P2P File Diffusion and Interference
The volume of traffic data transmitted over the Internet has enormously increased recently due to the upcoming of peer-to-peer (P2P) file sharing applications. The most popular applications, such as Gnutella, eDonkey, or BitTorrent, are often abused for illegally sharing copyrighted content over the Internet. In P2P technology, each participant (peer) serves simultaneously as client and server which makes the system more scalable and robust and distinguishes it from conventional client-server architectures. However, this also comes at a slight drawback when considering content distribution. Since now, no longer a single trusted server distributes the file, malicious peers (interference peers) can offer fake or corrupted files and disrupt the file dissemination process.

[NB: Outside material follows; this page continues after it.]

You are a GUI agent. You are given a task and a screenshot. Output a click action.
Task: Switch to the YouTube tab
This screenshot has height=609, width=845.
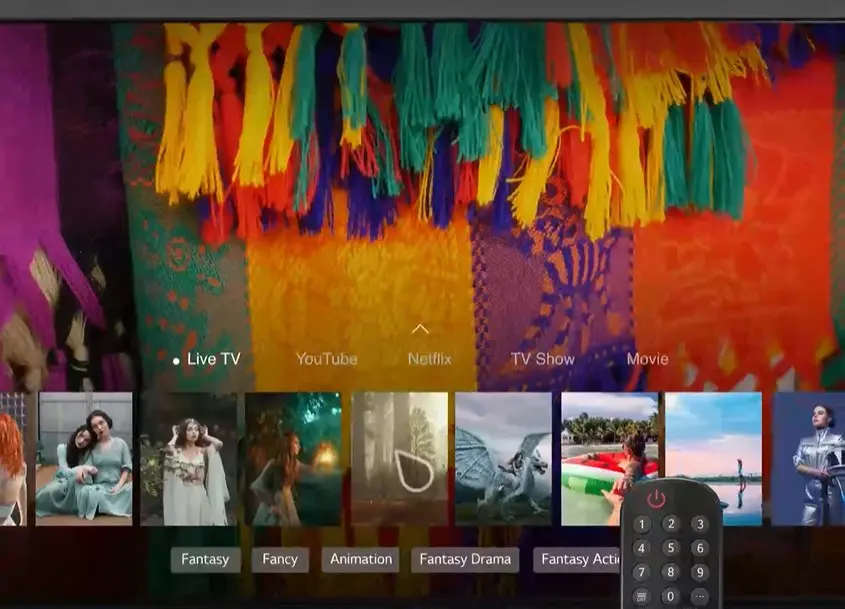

There are two common approaches for the rightful owners of the files to protect their copyrighted property from being distributed. The first is to deliberately introduce files to the networks that are not indexed correctly. Usually, indexing is performed based on the file name, which in the case of such a poisoned file indicates a movie or song title other than the actual file. It is then mistakenly downloaded by other peers and the propagation of the intended file is slowed down. Another well known method is pollution. Here, deliberate corrupt versions of a file are injected to the network, which make use of the simple error correction methods of the file sharing applications. When the received data is recognized as corrupt, it is discarded and newly requested. This delays the overall downloading process and if the downloading delay exceeds the user's patience, he may become frustrated and abort the download.
We use non-stationary simulation techniques to predict the diffusion characteristics of single files shared in a P2P network. With the model we investigate the rate of diffusion, as well as the effects of pollution. We are particularly interested in the influence of these interference peers as they can greatly change the diffusion behaviour of the file. By modifying the population size of interference peers we can achieve approximately the same effects as performing a vaccination of the susceptible population. Additionally, our model takes the distinction between leechers and seeders into account and we show the influence of selfish peers on the file dissemination process. Especially, the ratio between seeders and interference peers and the willingness of the user to share the file are evaluated. The influence of parameters like sharing probability, request arrival rate, or file size on the diffusion process is also investigated.
Hoßfeld, T., Leibnitz, K., Pries, R., Tutschku, K., Tran-Gia, P., Pawlikowski, K.: Information Diffusion in eDonkey Filesharing Networks. University of Wuerzburg (2004).